My interests in geography – and space – take place in the context of the sea. For the past 15 years I have become increasingly interested with how power operates in the marine environment and how governance works (and fails). I have explored this in the context of pirate radio ships, prison hulks, deep-sea mining to vessel traffic management. I am also interested in the ways in which the seas and oceans offer geographers, and other social and political scientists, an alternate way for thinking about time, space and movement – shifting from static modes of knowing and understanding the world.
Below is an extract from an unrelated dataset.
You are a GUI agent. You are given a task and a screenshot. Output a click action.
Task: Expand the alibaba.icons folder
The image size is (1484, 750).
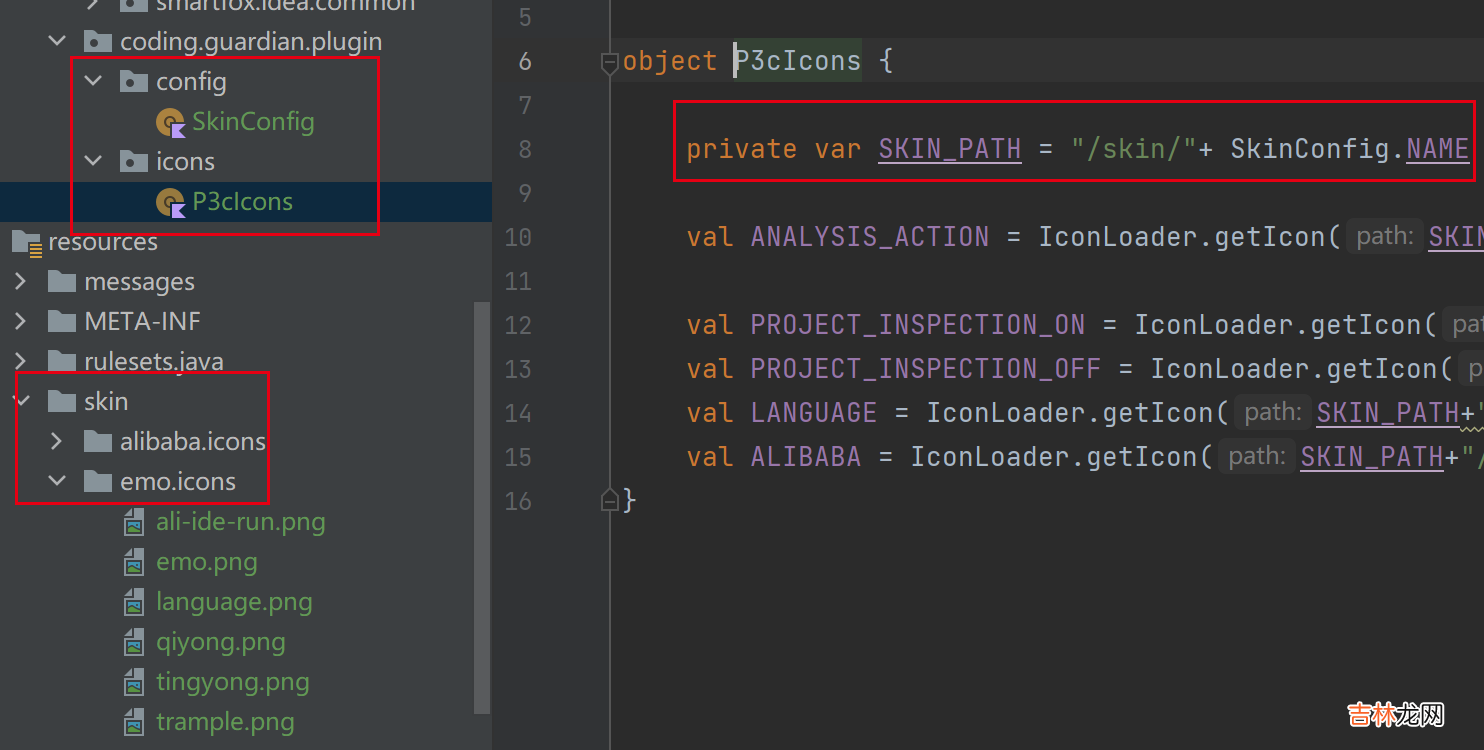click(x=57, y=441)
Here the sea becomes a theoretical tool, that in turn helps us do practical work differently.

I have written widely in this area, as well as publishing on an area of teaching I am most passionate about: the dissertation. I am author and editor of 8 books, including the volumes, The Routledge Handbook of Ocean Space (2022), Water Worlds: Human Geographies of the Ocean (Ashgate, 2014), The Mobilities of Ships (Routledge, 2015), Carceral Mobilities (Routledge, 2017); Territory Beyond Terra (Rowan and Littlefield, 2018) and Living with the Seas (Routledge, 2018); the discipline-wide textbook, Your Human Geography Dissertation (Sage, 2017); and the recent monograph, Rebel Radio: Sound, Space, Society (Palgrave, 2017).
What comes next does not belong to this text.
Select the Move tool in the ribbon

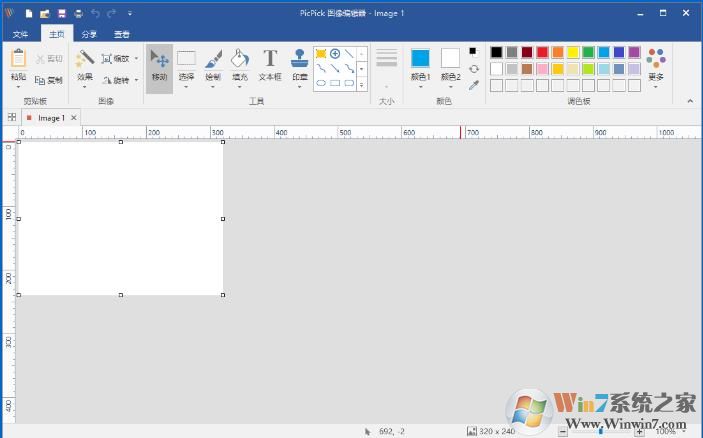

My interest in human geography began as an undergraduate student where I studied for a BSc in Human Geography and Planning (2006) at Cardiff University, UK. I then went on to complete an MA in Cultural Geography (2007) and a PhD in Human Geography (2011) at Royal Holloway, University of London, UK, sponsored by an Economic and Social Research Council (ESRC) Grant.
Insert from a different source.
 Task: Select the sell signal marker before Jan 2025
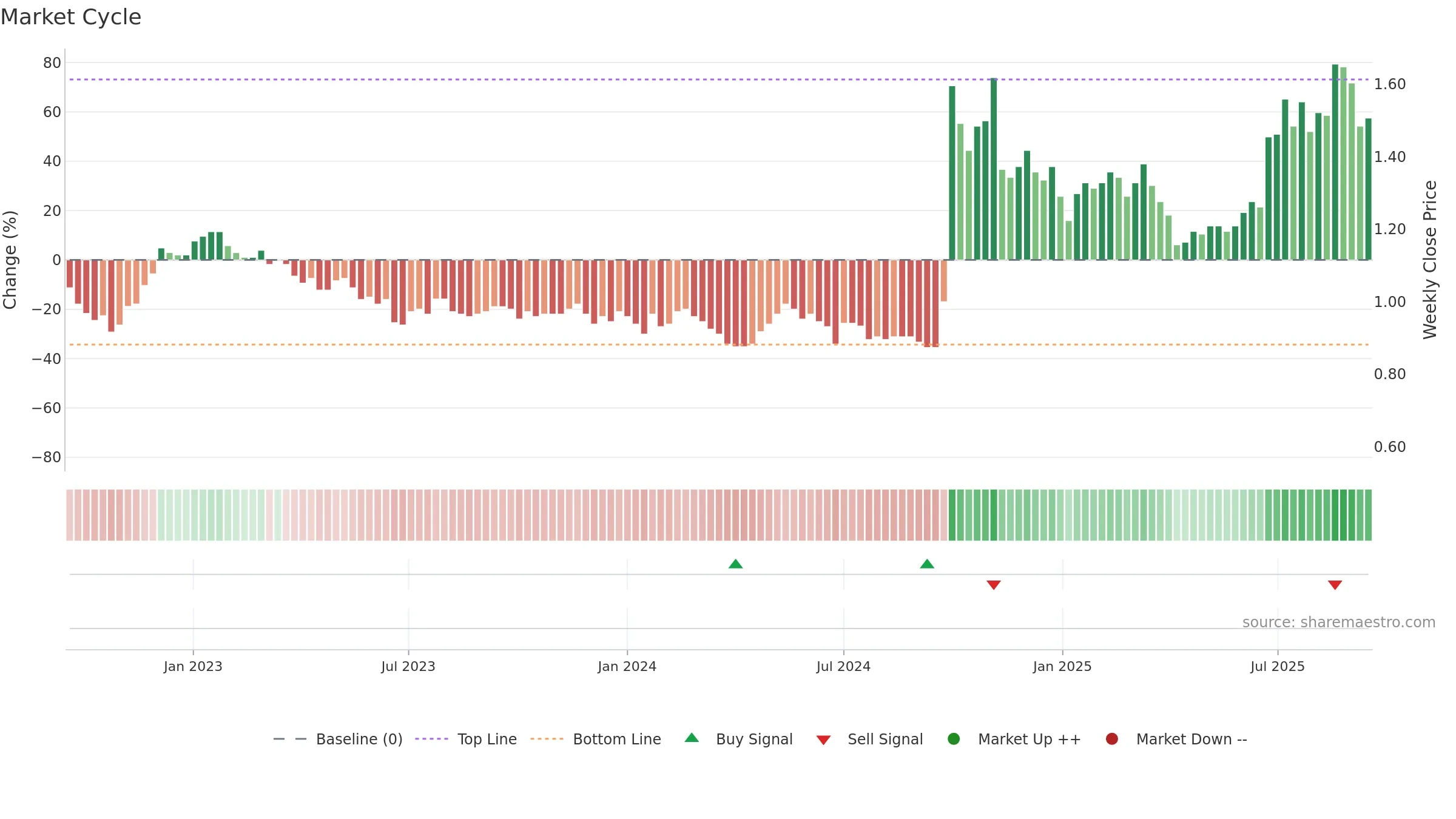click(994, 585)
During my PhD I was a Teaching Assistant at Royal Holloway (2007-2011), before I took up my first full-time academic post as a Teaching Associate in Human Geography in the Department of Geography, University of Sheffield, UK (2011-2012). Following this, I spent 4 years as a Lecturer at the Department of Geography and Earth Sciences at Aberystwyth University, UK (2012-2016). In 2016 I joined the Department of Geography and Planning at the University of Liverpool, UK, as a Lecturer. I was promoted to Senior Lecturer in 2017 and Reader in 2019.

I now lead a research group exploring Marine Governance at the Helmholtz Institute for Functional Marine Biodiversity (HIFMB), a research organisation in collaboration with the Alfred Wegener Institute (AWI) and University of Oldenburg (UOL), in Germany. I also retain a commitment to Liverpool as an Honorary Research Associate. 

In Germany, I hold the post of Professor and am developing critical social science in making sense of our seas and oceans. Indeed,  the work of our group seeks to explore how governance does not just happen anywhere, but somewhere, and is shaped by spatial processes (borders, boundaries, networks, flows, verticalities and assemblages). We investigate how the geography of what we seek to govern, or do govern, is shaped by location, the character and qualities of place and relations with surrounding spaces. Our group thus takes a novel approach to governance underpinned by spatial ontologies.